DATA PROVIDED →
*** Begin section ***
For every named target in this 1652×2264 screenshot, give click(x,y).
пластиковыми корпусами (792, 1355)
*** End section ***
*** Begin section ***
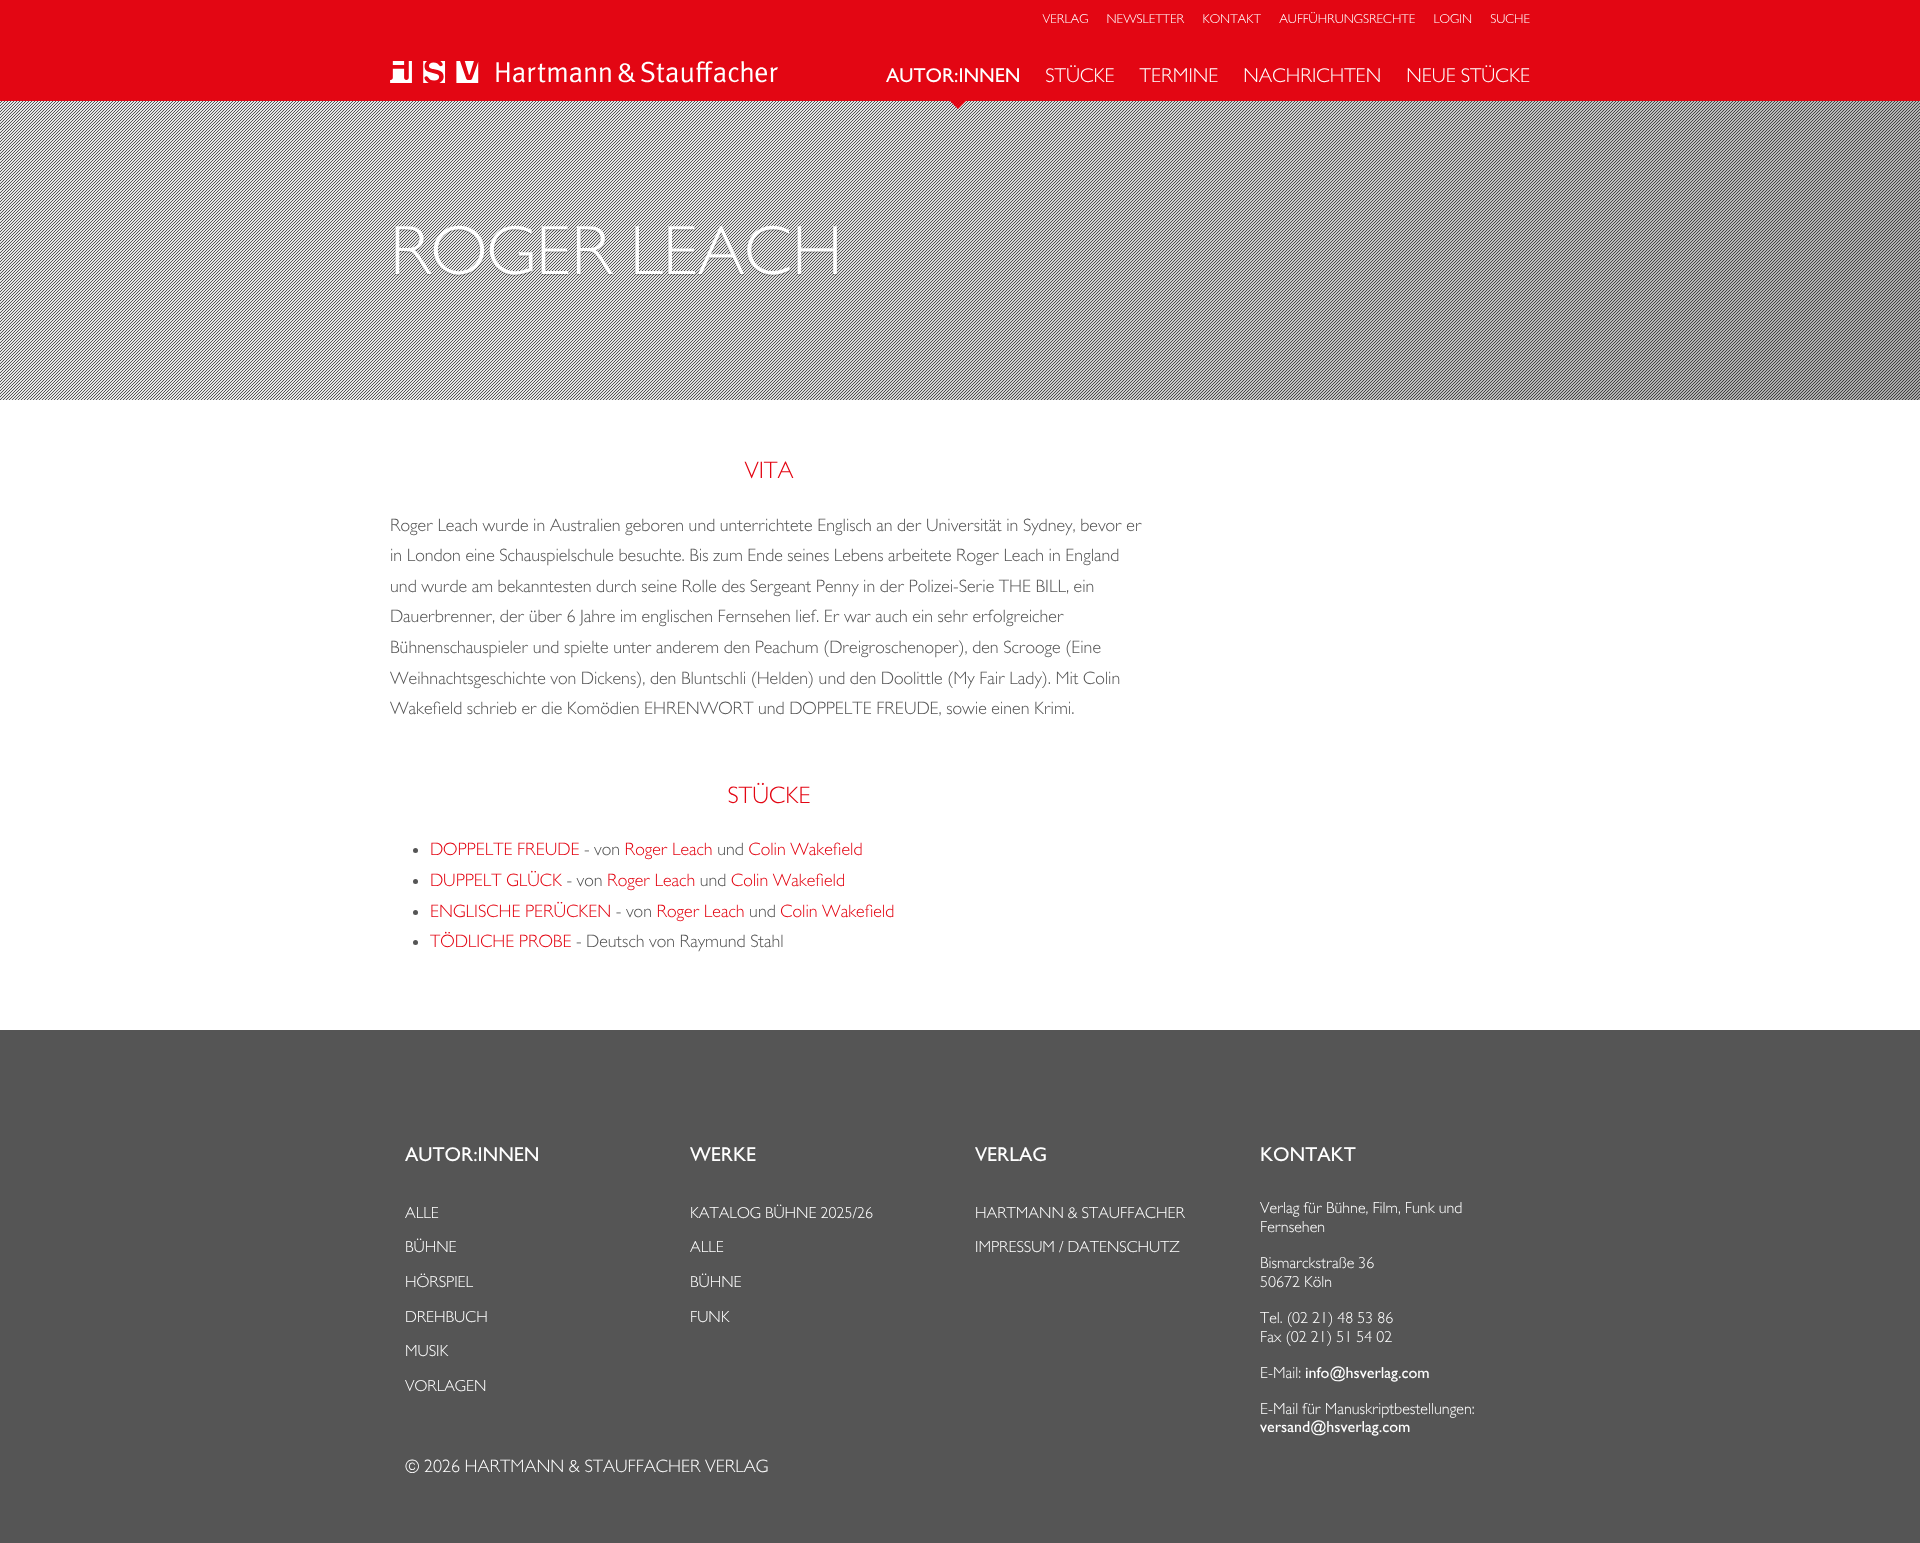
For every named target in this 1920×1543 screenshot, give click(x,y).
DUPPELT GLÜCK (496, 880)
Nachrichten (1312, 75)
*** End section ***
*** Begin section ***
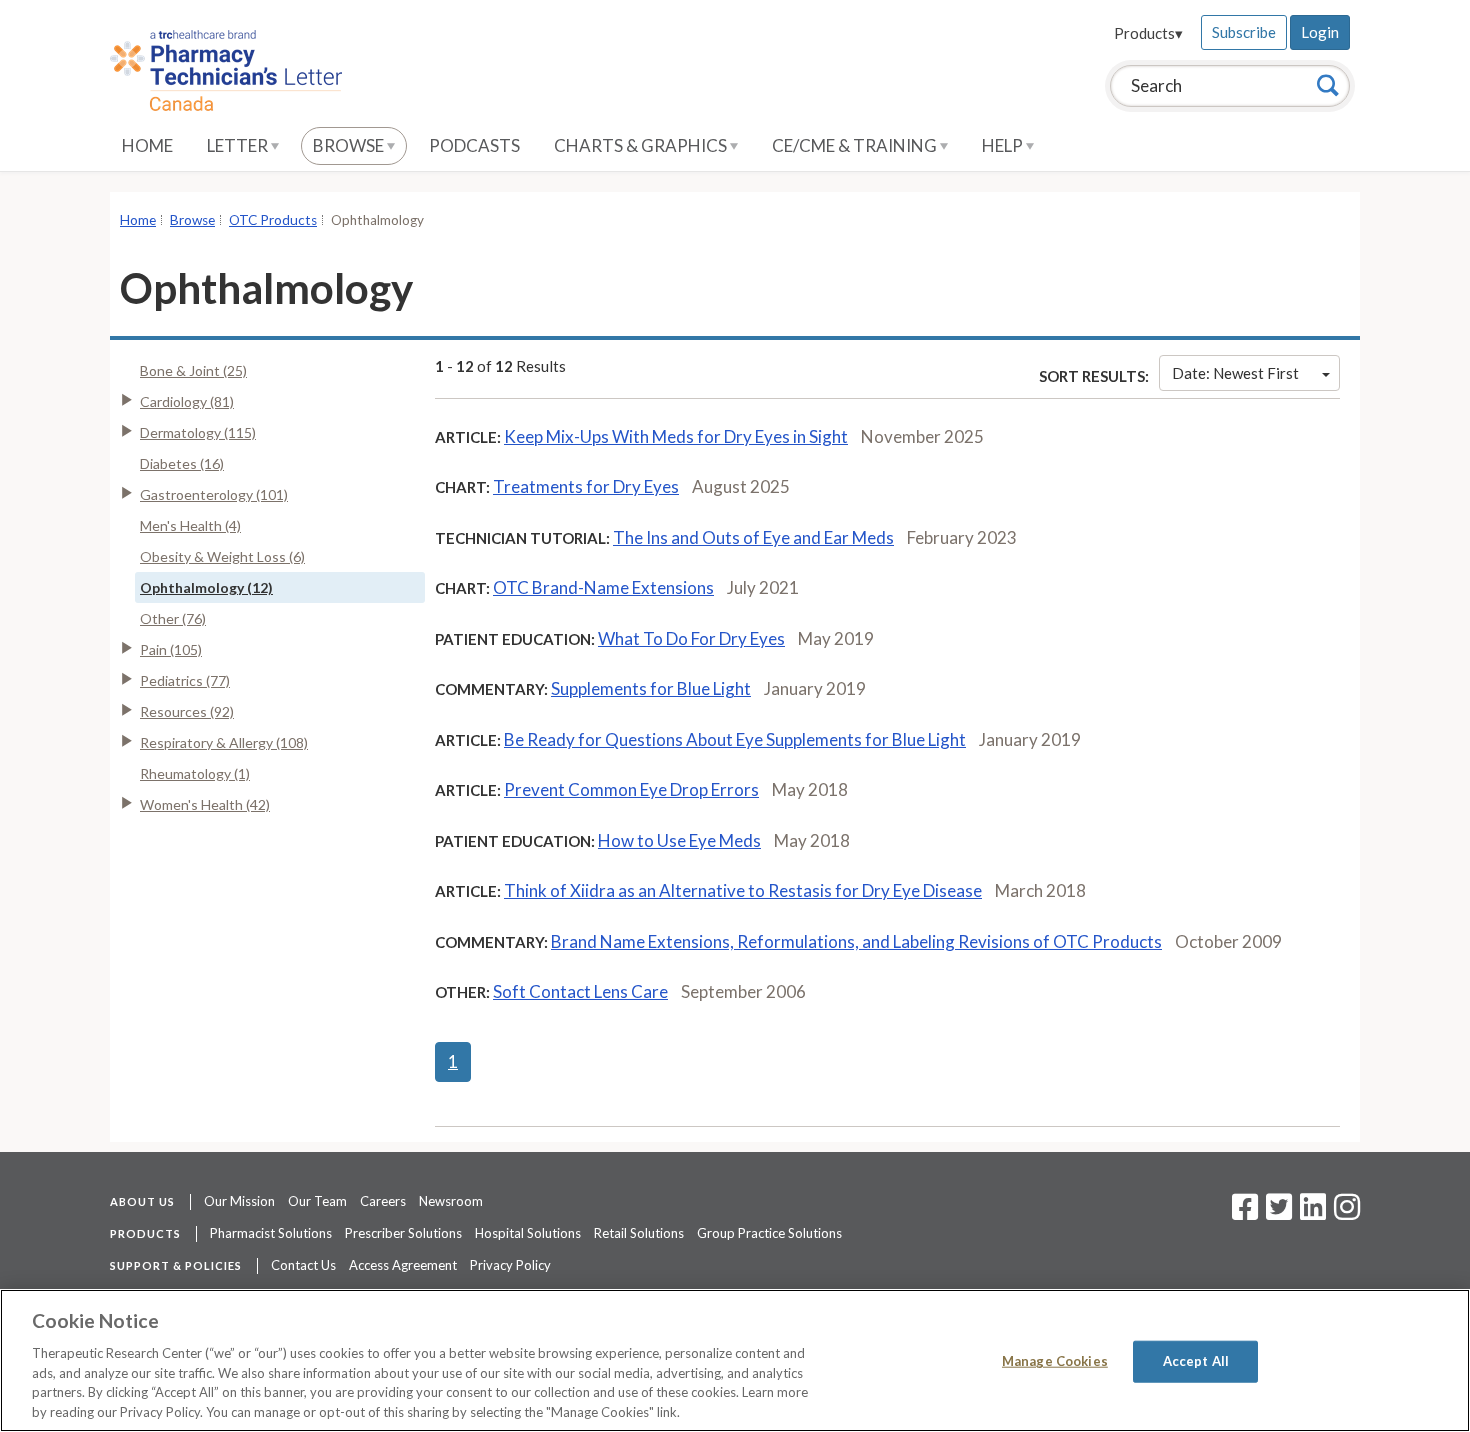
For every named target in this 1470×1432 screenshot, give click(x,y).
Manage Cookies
*** End section ***
EXERCISE PROMPT → All lines above from the one holding "For every named target in this 1652×2264" to the one holding "пластиковыми корпусами (792, 1355)", inclusive, are to be copied exactly; no other line is wanted.

EXERCISE RESPONSE →
For every named target in this 1652×2264 screenshot, give click(x,y).
пластиковыми корпусами (792, 1355)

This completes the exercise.